**Work to complete:** Without skipping or changing anything, print all the entries.

Stored data entries

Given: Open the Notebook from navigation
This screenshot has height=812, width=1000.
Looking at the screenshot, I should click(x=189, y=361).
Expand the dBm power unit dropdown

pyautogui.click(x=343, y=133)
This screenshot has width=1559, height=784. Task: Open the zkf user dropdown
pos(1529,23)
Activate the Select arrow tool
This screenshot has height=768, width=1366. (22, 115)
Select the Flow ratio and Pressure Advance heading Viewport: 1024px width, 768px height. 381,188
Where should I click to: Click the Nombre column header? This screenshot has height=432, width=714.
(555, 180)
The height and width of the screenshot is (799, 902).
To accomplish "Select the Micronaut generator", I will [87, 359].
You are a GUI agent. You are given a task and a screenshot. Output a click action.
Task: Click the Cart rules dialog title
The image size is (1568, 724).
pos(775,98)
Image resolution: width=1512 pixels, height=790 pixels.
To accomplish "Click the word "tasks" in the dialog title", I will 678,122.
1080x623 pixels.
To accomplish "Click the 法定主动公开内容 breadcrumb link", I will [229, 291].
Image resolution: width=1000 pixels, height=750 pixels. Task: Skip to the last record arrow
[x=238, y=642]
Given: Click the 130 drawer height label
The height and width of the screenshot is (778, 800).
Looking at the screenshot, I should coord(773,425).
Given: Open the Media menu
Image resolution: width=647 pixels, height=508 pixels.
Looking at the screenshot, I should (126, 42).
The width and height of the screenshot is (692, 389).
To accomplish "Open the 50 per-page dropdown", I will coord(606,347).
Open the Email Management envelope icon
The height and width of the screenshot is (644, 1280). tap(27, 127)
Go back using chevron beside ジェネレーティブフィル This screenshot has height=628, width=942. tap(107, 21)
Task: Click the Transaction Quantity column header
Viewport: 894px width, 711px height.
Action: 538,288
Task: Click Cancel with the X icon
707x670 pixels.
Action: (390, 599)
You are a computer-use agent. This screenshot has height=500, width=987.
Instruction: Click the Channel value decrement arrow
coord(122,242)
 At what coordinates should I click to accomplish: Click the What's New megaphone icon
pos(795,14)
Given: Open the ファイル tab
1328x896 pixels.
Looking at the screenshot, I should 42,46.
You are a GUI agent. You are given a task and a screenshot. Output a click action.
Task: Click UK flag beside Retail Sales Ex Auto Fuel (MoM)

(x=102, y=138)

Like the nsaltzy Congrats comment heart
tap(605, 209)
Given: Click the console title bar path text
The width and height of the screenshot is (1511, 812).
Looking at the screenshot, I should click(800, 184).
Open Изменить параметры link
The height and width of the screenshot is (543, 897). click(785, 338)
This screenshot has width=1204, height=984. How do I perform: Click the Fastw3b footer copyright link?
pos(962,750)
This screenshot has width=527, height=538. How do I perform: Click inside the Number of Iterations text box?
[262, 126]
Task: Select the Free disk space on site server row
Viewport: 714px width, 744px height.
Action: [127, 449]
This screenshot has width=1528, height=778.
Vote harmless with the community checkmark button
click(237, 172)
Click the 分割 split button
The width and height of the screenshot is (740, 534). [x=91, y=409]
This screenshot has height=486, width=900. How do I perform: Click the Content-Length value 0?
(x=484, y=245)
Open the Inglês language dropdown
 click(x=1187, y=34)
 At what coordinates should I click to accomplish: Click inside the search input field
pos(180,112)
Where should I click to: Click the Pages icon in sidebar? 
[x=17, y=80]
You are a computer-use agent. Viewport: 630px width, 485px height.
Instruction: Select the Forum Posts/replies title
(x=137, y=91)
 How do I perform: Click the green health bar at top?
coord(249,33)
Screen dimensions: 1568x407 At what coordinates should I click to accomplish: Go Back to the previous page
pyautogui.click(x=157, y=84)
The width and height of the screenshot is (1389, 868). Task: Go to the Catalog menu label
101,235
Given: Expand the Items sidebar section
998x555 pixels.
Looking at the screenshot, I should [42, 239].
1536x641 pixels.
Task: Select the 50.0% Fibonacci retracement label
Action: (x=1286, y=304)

**Written answer:**
Given: Open the Notebook from navigation
This screenshot has height=812, width=1000.
Looking at the screenshot, I should click(x=189, y=361).
Expand the dBm power unit dropdown

pyautogui.click(x=343, y=133)
This screenshot has width=1559, height=784. Task: Open the zkf user dropdown
pos(1529,23)
Activate the Select arrow tool
This screenshot has height=768, width=1366. (22, 115)
Select the Flow ratio and Pressure Advance heading Viewport: 1024px width, 768px height. 381,188
Where should I click to: Click the Nombre column header? This screenshot has height=432, width=714.
(555, 180)
The height and width of the screenshot is (799, 902).
To accomplish "Select the Micronaut generator", I will [87, 359].
You are a GUI agent. You are given a task and a screenshot. Output a click action.
Task: Click the Cart rules dialog title
The image size is (1568, 724).
pos(775,98)
Image resolution: width=1512 pixels, height=790 pixels.
To accomplish "Click the word "tasks" in the dialog title", I will 678,122.
1080x623 pixels.
To accomplish "Click the 法定主动公开内容 breadcrumb link", I will [229, 291].
Image resolution: width=1000 pixels, height=750 pixels. Task: Skip to the last record arrow
[x=238, y=642]
Given: Click the 130 drawer height label
The height and width of the screenshot is (778, 800).
Looking at the screenshot, I should coord(773,425).
Given: Open the Media menu
Image resolution: width=647 pixels, height=508 pixels.
Looking at the screenshot, I should (126, 42).
The width and height of the screenshot is (692, 389).
To accomplish "Open the 50 per-page dropdown", I will coord(606,347).
Open the Email Management envelope icon
The height and width of the screenshot is (644, 1280). tap(27, 127)
Go back using chevron beside ジェネレーティブフィル This screenshot has height=628, width=942. tap(107, 21)
Task: Click the Transaction Quantity column header
Viewport: 894px width, 711px height.
Action: 538,288
Task: Click Cancel with the X icon
707x670 pixels.
Action: (390, 599)
You are a computer-use agent. This screenshot has height=500, width=987.
Instruction: Click the Channel value decrement arrow
coord(122,242)
 At what coordinates should I click to accomplish: Click the What's New megaphone icon
pos(795,14)
Given: Open the ファイル tab
1328x896 pixels.
Looking at the screenshot, I should 42,46.
You are a GUI agent. You are given a task and a screenshot. Output a click action.
Task: Click UK flag beside Retail Sales Ex Auto Fuel (MoM)

(x=102, y=138)

Like the nsaltzy Congrats comment heart
tap(605, 209)
Given: Click the console title bar path text
The width and height of the screenshot is (1511, 812).
Looking at the screenshot, I should click(800, 184).
Open Изменить параметры link
The height and width of the screenshot is (543, 897). click(785, 338)
This screenshot has width=1204, height=984. How do I perform: Click the Fastw3b footer copyright link?
pos(962,750)
This screenshot has width=527, height=538. How do I perform: Click inside the Number of Iterations text box?
[262, 126]
Task: Select the Free disk space on site server row
Viewport: 714px width, 744px height.
Action: [127, 449]
This screenshot has width=1528, height=778.
Vote harmless with the community checkmark button
click(237, 172)
Click the 分割 split button
The width and height of the screenshot is (740, 534). [x=91, y=409]
This screenshot has height=486, width=900. How do I perform: Click the Content-Length value 0?
(x=484, y=245)
Open the Inglês language dropdown
 click(x=1187, y=34)
 At what coordinates should I click to accomplish: Click inside the search input field
pos(180,112)
Where should I click to: Click the Pages icon in sidebar? 
[x=17, y=80]
You are a computer-use agent. Viewport: 630px width, 485px height.
Instruction: Select the Forum Posts/replies title
(x=137, y=91)
 How do I perform: Click the green health bar at top?
coord(249,33)
Screen dimensions: 1568x407 At what coordinates should I click to accomplish: Go Back to the previous page
pyautogui.click(x=157, y=84)
The width and height of the screenshot is (1389, 868). Task: Go to the Catalog menu label
101,235
Given: Expand the Items sidebar section
998x555 pixels.
Looking at the screenshot, I should [42, 239].
1536x641 pixels.
Task: Select the 50.0% Fibonacci retracement label
Action: (x=1286, y=304)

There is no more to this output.